In the listing that follows, count every line with the word "agent" in it and write only the total.
- - -
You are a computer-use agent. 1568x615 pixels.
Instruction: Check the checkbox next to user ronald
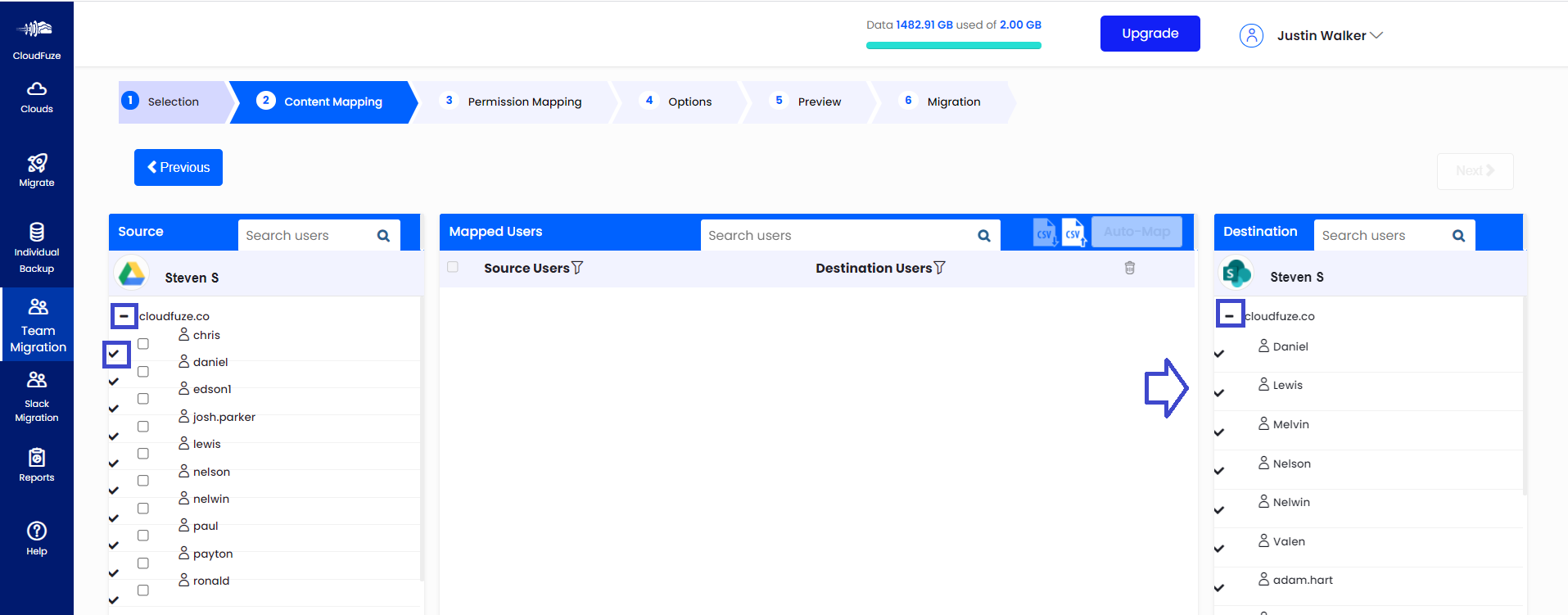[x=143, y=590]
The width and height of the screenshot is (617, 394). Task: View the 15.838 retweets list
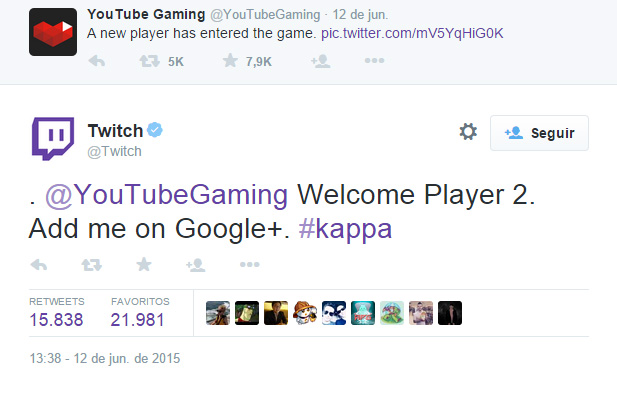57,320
- - -
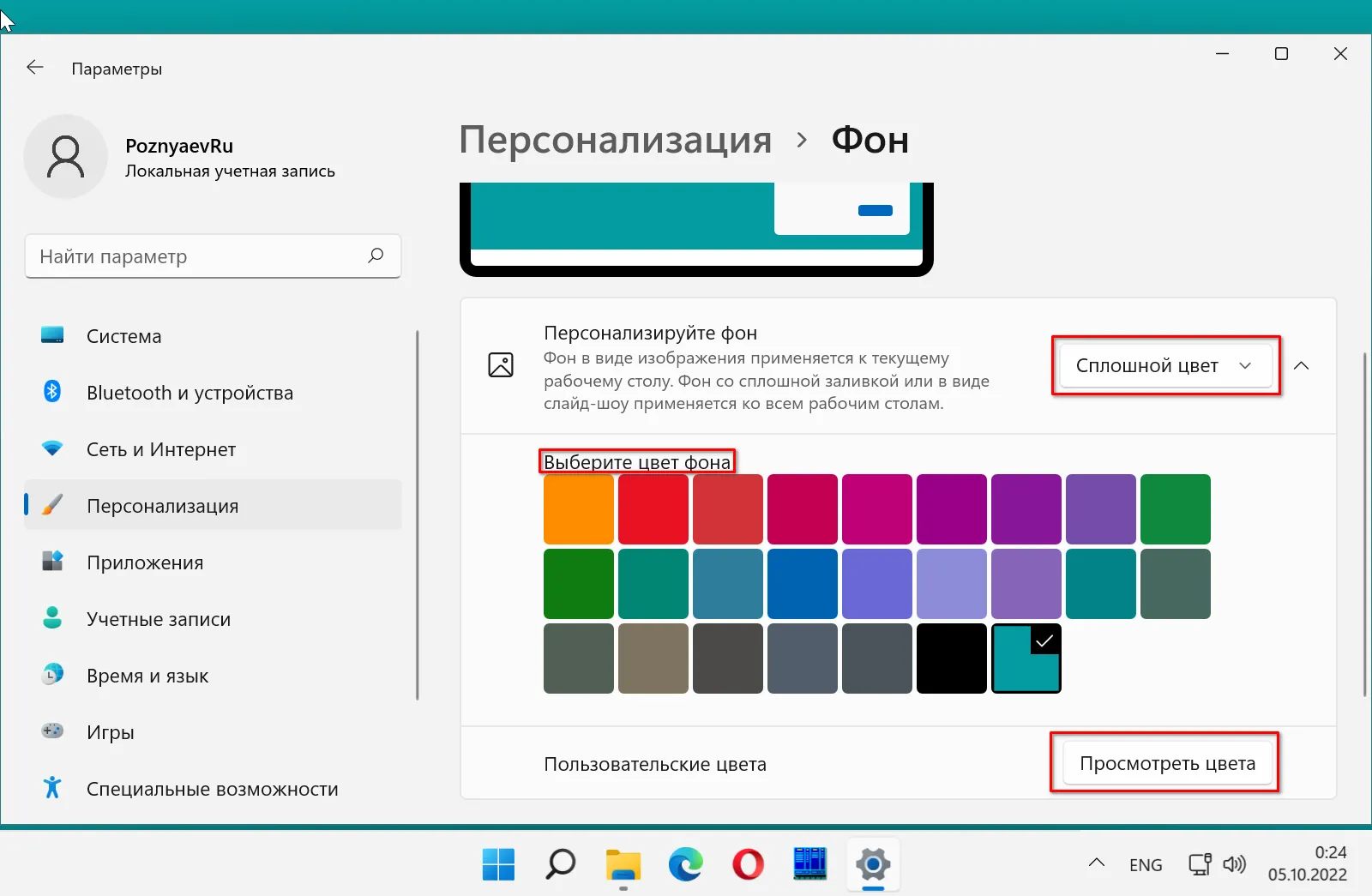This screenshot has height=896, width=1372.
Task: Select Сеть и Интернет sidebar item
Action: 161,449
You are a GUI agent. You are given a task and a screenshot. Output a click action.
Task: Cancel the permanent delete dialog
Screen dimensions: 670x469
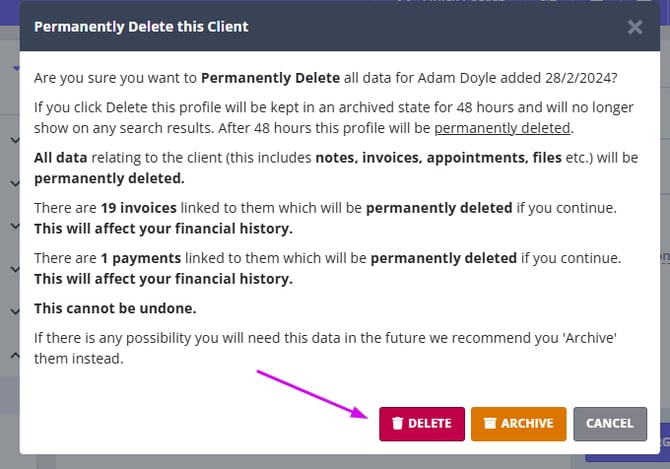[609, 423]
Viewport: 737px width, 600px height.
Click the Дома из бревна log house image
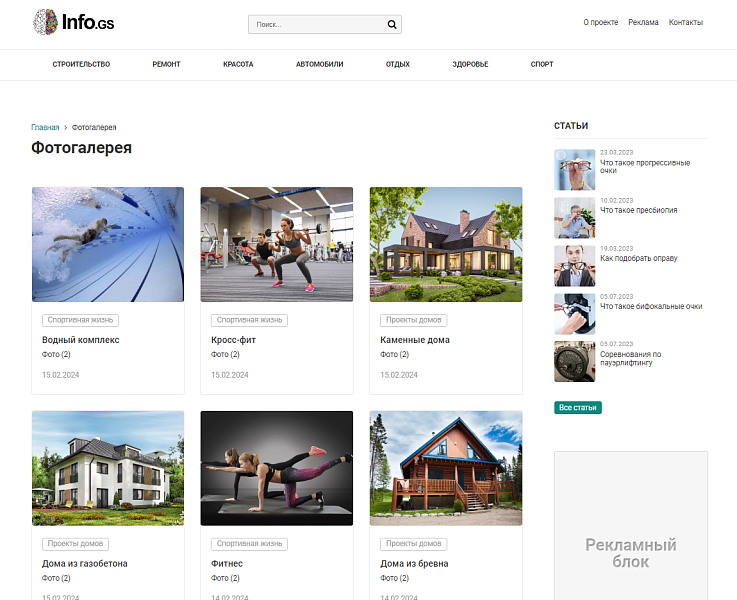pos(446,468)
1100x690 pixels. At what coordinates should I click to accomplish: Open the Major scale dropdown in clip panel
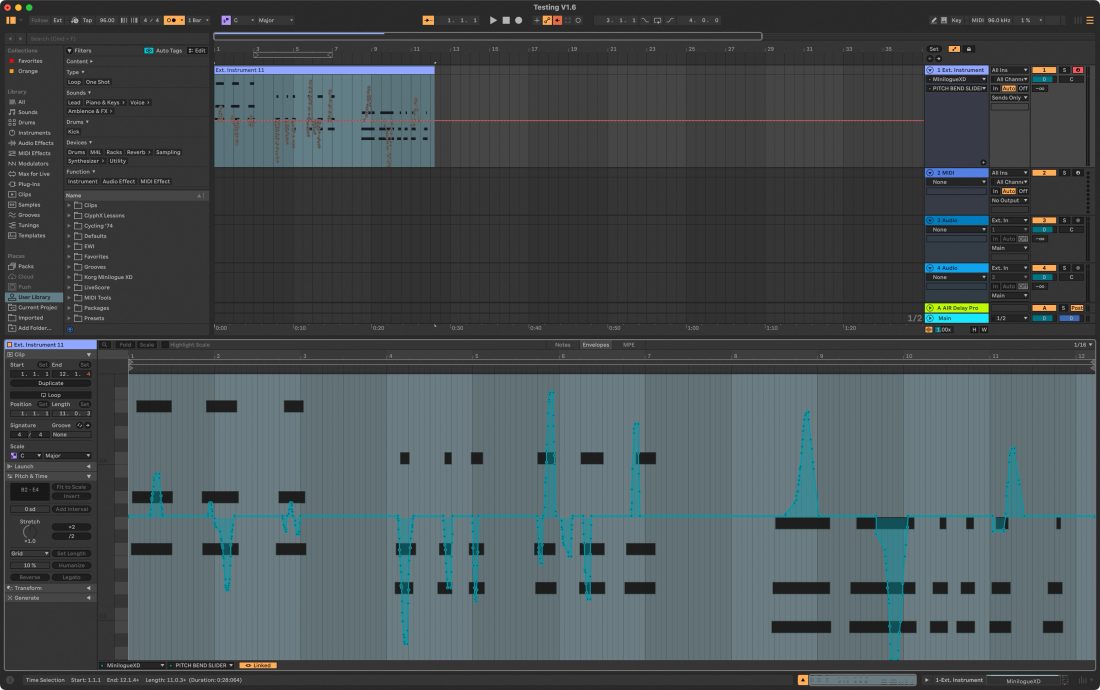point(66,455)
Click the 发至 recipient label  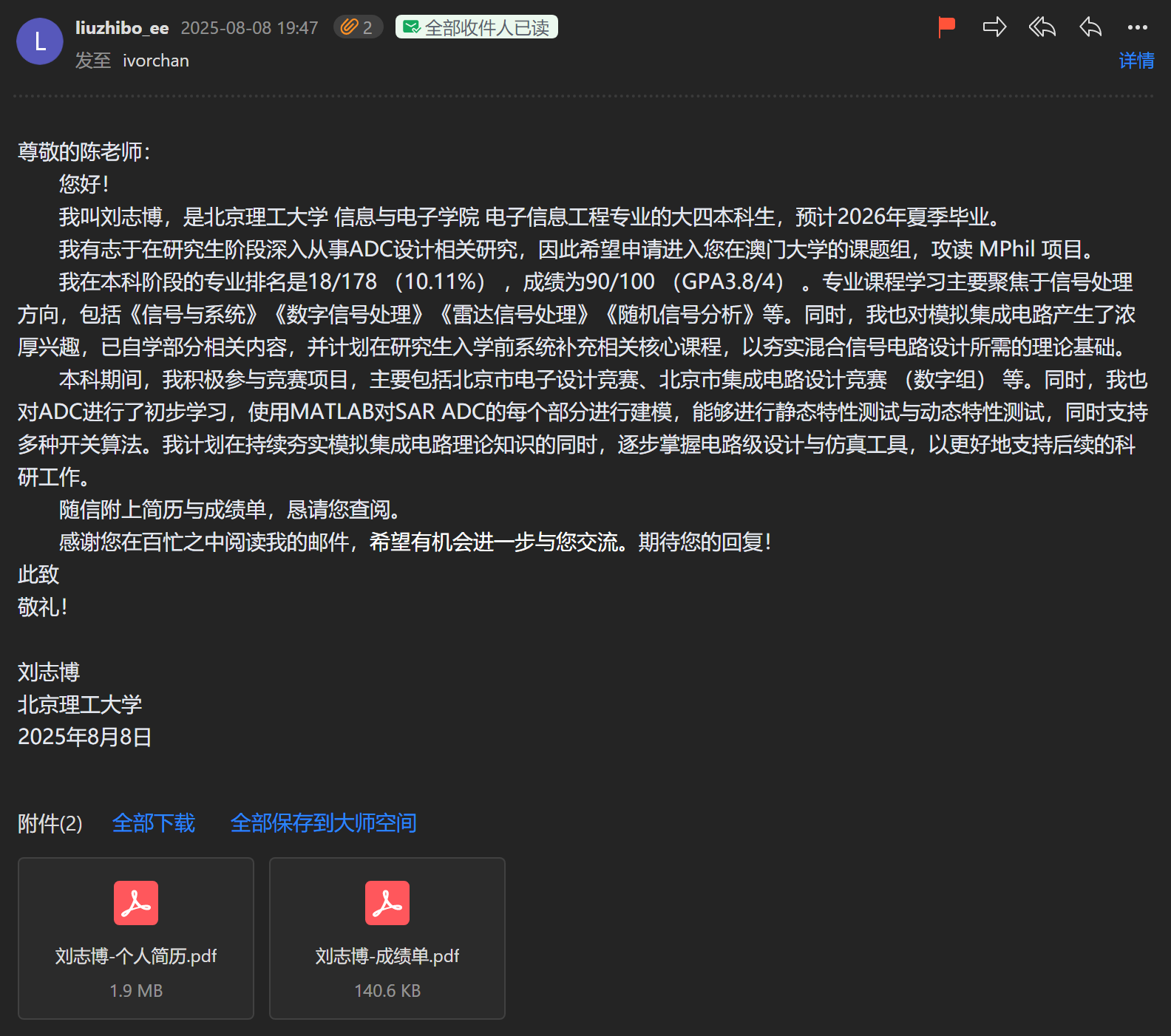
- - -
*YOUR RESPONSE*: 2